That’s great. Would you mind sharing these via your GitHub repo?

tank13 · March 23, 2019, 6:44pm

I wanted to force myself to not “cheat” by looking at Jeremy’s code while re-creating what we did in lesson 8, so I made a notebook with more or less only the instructions. Not sure if it will be helpful to anyone else, but I posted it here

mkardas · March 23, 2019, 6:51pm

Yes, with a table consisting of 784 columns of continuous variables. You get it by default using fastai.tabular.transform.Normalize.

Benudek · March 23, 2019, 6:56pm

inject it here maybe: https://forums.fast.ai/t/collaborative-lesson-notes/40387/30

stas · March 23, 2019, 6:56pm

@jeremy, I think there is another buglet to fix in the video.
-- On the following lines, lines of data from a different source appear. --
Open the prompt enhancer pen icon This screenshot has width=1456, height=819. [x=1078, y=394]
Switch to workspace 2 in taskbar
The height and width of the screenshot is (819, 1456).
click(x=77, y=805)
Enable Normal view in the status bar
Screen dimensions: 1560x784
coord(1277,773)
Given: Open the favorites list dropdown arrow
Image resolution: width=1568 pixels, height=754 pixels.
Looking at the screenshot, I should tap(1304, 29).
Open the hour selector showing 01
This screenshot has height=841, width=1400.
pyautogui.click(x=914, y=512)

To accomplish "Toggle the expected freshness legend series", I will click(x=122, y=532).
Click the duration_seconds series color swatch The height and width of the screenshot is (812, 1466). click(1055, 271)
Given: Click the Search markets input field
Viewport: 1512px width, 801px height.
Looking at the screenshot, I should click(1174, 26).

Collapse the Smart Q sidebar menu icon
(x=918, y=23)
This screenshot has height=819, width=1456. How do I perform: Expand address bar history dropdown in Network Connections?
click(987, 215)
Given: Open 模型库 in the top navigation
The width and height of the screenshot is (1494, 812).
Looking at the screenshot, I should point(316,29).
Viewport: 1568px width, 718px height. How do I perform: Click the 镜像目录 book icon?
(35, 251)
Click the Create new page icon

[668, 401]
In broadcasting matmult (video 1:04:25) you suggest that these 2 are the same:

    for i in range(ar):
        c[i] = (a[i].unsqueeze(-1)*b).sum(dim=0)
        c[i] = (a[i,None]*b).sum(dim=0)

but the second one gives an error.

RuntimeError: The size of tensor a (3) must match the size of tensor b (2) at non-singleton dimension 1

The only way I can make it work is via a temp assignment:

    for i in range(ar):
        t = a[i]
        c[i] = (t[:,None]*b).sum(dim=0)

All your unsqueeze using None examples were using : but as soon as you replace : with an actual index like 0, those things no longer work. Here is an example:

m1 = torch.arange(6.0).view(2,3)
m1[0]
m1[0].unsqueeze(-1)
m1[0, None]

tensor([0., 1., 2.])
tensor([[0.],
        [1.],
        [2.]])
tensor([[0., 1., 2.]])

Thanks.